# 虚拟 MFA

虚拟 MFA 是一种被广泛使用的安全验证手段，用户在登录账号时，除了输入常规的「用户名+密码」外，还需要输入虚拟 MFA 提供的动态码。使用虚拟 MFA 可以有效规避密码泄露导致的账号风险，大幅度提高账号安全。除了登录外，任何账号敏感操作都可以受到虚拟 MFA 的保护。

一般情况下，虚拟 MFA 需要用户提前在手机应用中绑定账号的 MFA 密钥，在每次使用时打开应用，输入此时的动态码即可完成 MFA 验证。

本章节将会详细介绍，TE 系统中关于虚拟 MFA 的支持，包括了个人开启以及全集群的强制启用。

# 一、个人开启/关闭 MFA

对个人账号安全有较高要求的用户，可以进入网页右上角菜单中的「个人中心」页，为个人账号设置虚拟 MFA

在「账号安全」栏目下，点击「虚拟 MFA」条目的「绑定」按钮进入绑定 MFA 流程：

点击「绑定」后，需要输入密码验证身份：

进入到绑定环节，需要您下载身份验证应用或者使用微信小程序，打开相应程序后扫描屏幕中央二维码获取关联信息，无法扫码时，可以点击「无法扫码？」切换至手动输入模式。

完成扫码或输入密钥操作后，身份验证应用会创建一个场景（根据应用不同，可能需要手动保存该场景），此时可以看到该场景展示的 6 位验证码，将其输入页面中对应位置，完成校验即可成功绑定 MFA。

完成绑定后，需要进行重新登录，在重新登录的过程中就需要使用刚刚绑定的虚拟 MFA，具体细节可参考第三章「开启 MFA 后的登录流程」。

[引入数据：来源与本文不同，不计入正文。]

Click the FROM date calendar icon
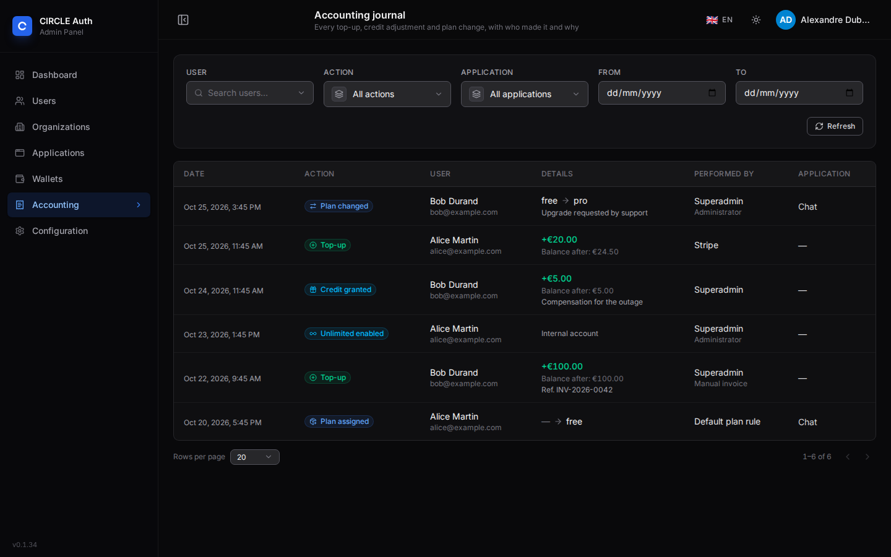This screenshot has width=891, height=557. pos(712,93)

如果需要关闭 MFA，则同样在「账号安全」栏目下的「虚拟 MFA」条目，点击「解绑」进入关闭 MFA 的流程：

点击「解绑」后，需要输入 MFA 的动态码验证身份，完成后即可关闭 MFA，此时也可以在身份验证应用中删除绑定的 MFA 信息：

系统管理员可以进入网页右上角菜单中的「系统管理」页，在「系统安全」的「虚拟 MFA」选项卡中管理集群的虚拟 MFA 情况，包括开启全员强制启用 MFA，或解绑一个用户的 MFA。

如果您对于系统的整体安全有较高的要求，我们也提供了全局管理的能力，可以强制所有用户都必须绑定 MFA。系统管理员可选择开启或关闭强制启用 MFA。

开启强制启用 MFA 后，所有未开启 MFA 的用户在登录时会被要求绑定虚拟 MFA，绑定虚拟 MFA 后才可以完成账号登录。如果绑定后再解绑，则下次登录时仍需绑定 MFA。

关闭强制启用 MFA 后，不再要求用户绑定虚拟 MFA，但也不会解绑已绑定的虚拟 MFA。

如果用户无法获取虚拟 MFA 的动态码，比如丢失设备或误删除身份验证应用，则系统管理员可以在虚拟 MFA 管理页面中，为指定用户解绑虚拟 MFA。

系统管理员如果无法获取 MFA 动态码，可联系 TE 工作人员进行解绑。

在开启虚拟 MFA 后，当用户完成密码校验，则会进入到 MFA 校验环节，此时打开之前绑定 MFA 的身份验证应用，输入此时应用展示的动态码，验证成功即可成功登录 TE 后台。

需要注意，如果采用了第三方登录，则不会进入 MFA 校验环节。